### Task instructions
Only the lines from the one containing "Image resolution: width=784" to the end of the records belong in the answer; repeat them exactly and drop the pictures.

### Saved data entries
....................
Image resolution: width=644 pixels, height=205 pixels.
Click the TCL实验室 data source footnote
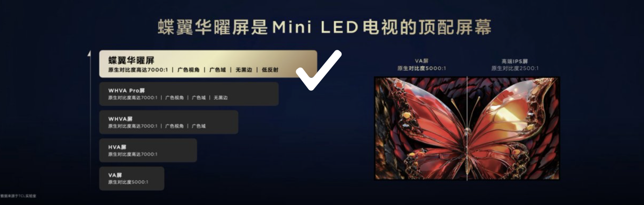pyautogui.click(x=18, y=196)
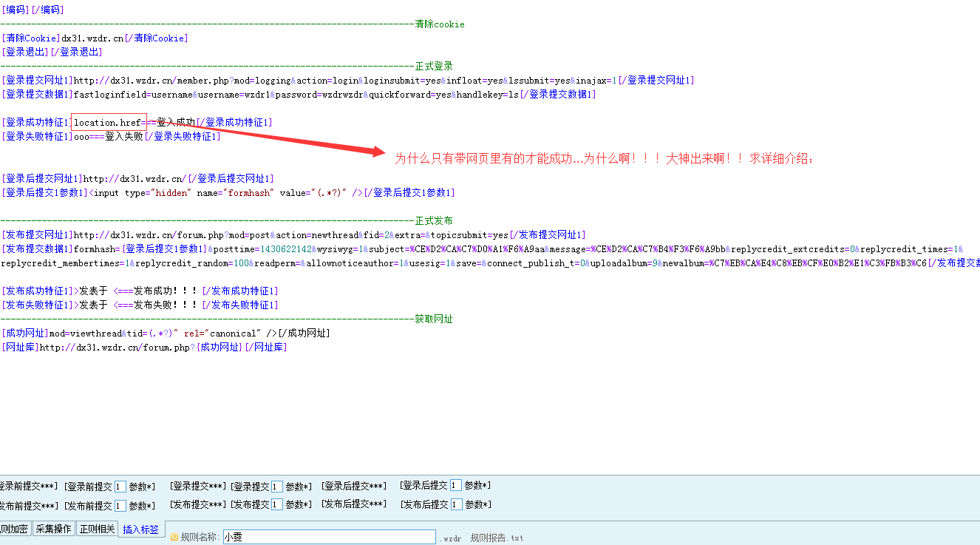Viewport: 980px width, 545px height.
Task: Click the red-boxed location.href text
Action: (109, 122)
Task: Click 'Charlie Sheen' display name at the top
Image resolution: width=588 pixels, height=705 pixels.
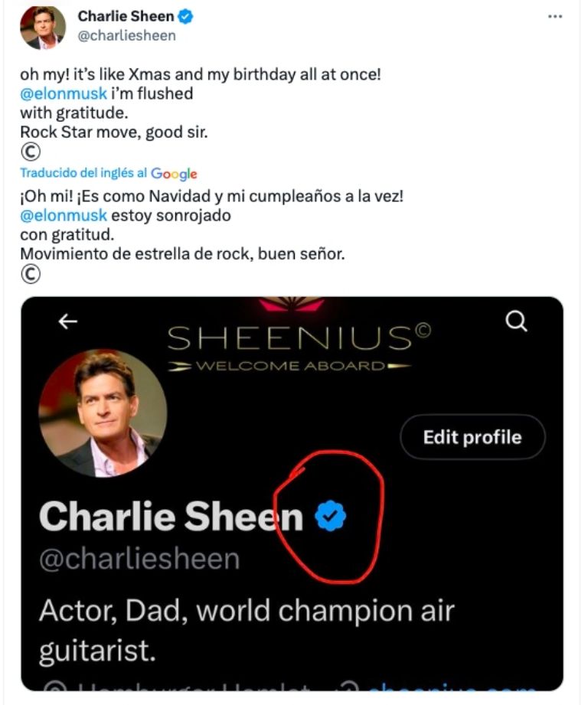Action: 126,15
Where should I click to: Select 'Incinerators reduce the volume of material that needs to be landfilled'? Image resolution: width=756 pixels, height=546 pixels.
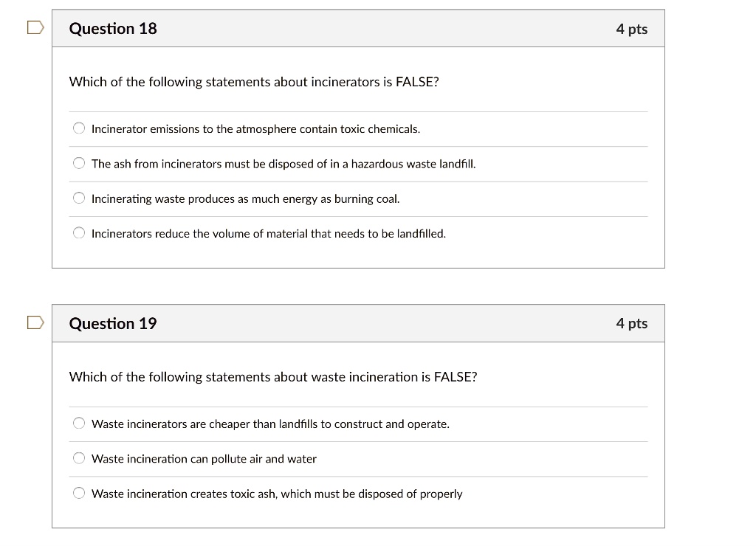(x=78, y=232)

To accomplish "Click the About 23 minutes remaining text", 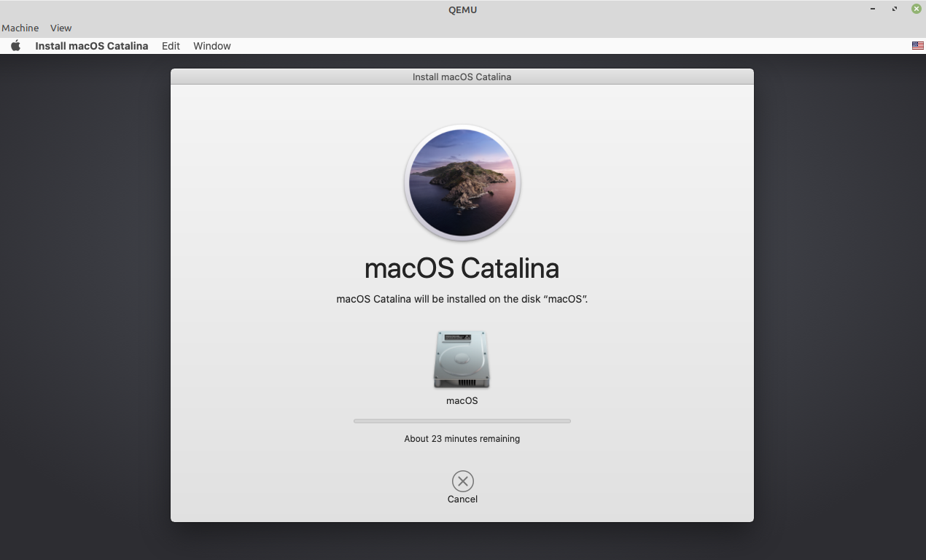I will coord(462,438).
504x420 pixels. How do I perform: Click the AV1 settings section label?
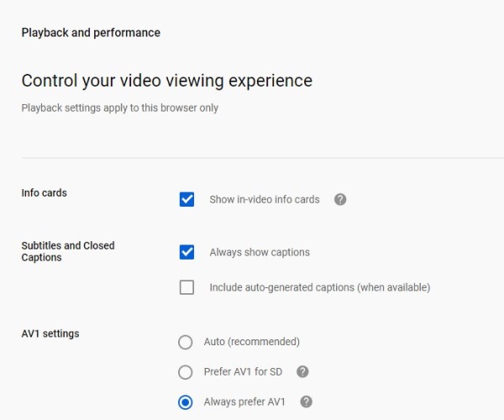click(x=50, y=333)
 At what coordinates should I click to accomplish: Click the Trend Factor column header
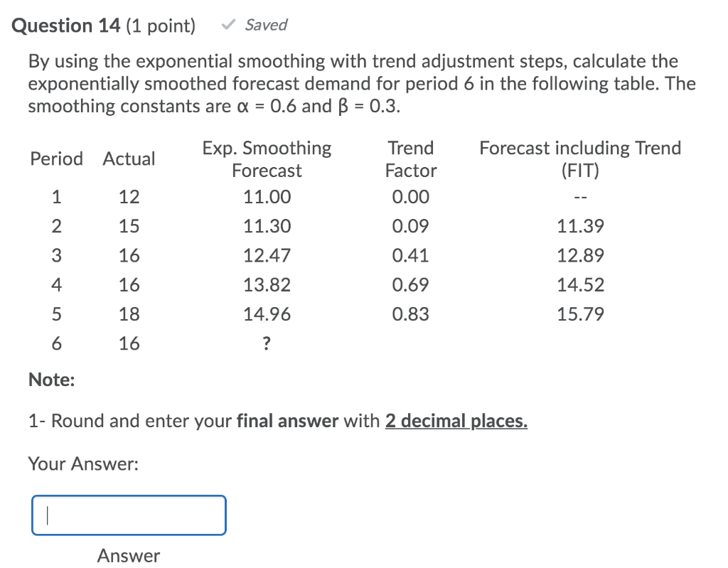(411, 159)
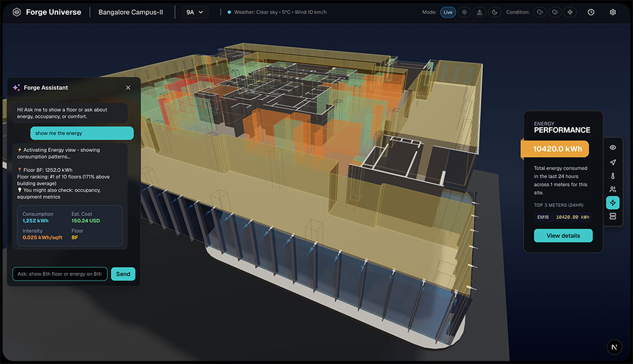Open the occupancy people icon view

coord(612,189)
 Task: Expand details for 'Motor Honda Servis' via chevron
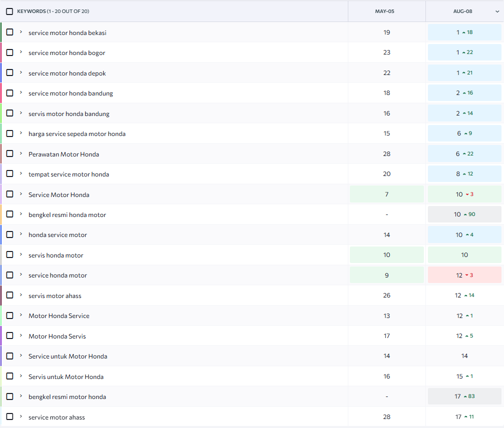point(21,336)
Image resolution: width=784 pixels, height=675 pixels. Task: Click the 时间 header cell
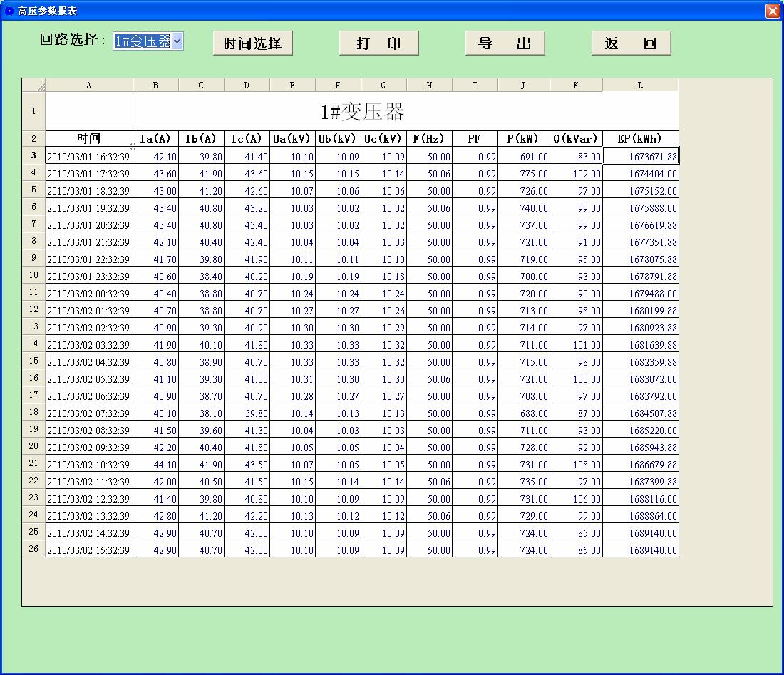pyautogui.click(x=89, y=139)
....................
### Answer section
Image resolution: width=784 pixels, height=675 pixels. Task: Click the 时间 header cell
pyautogui.click(x=89, y=139)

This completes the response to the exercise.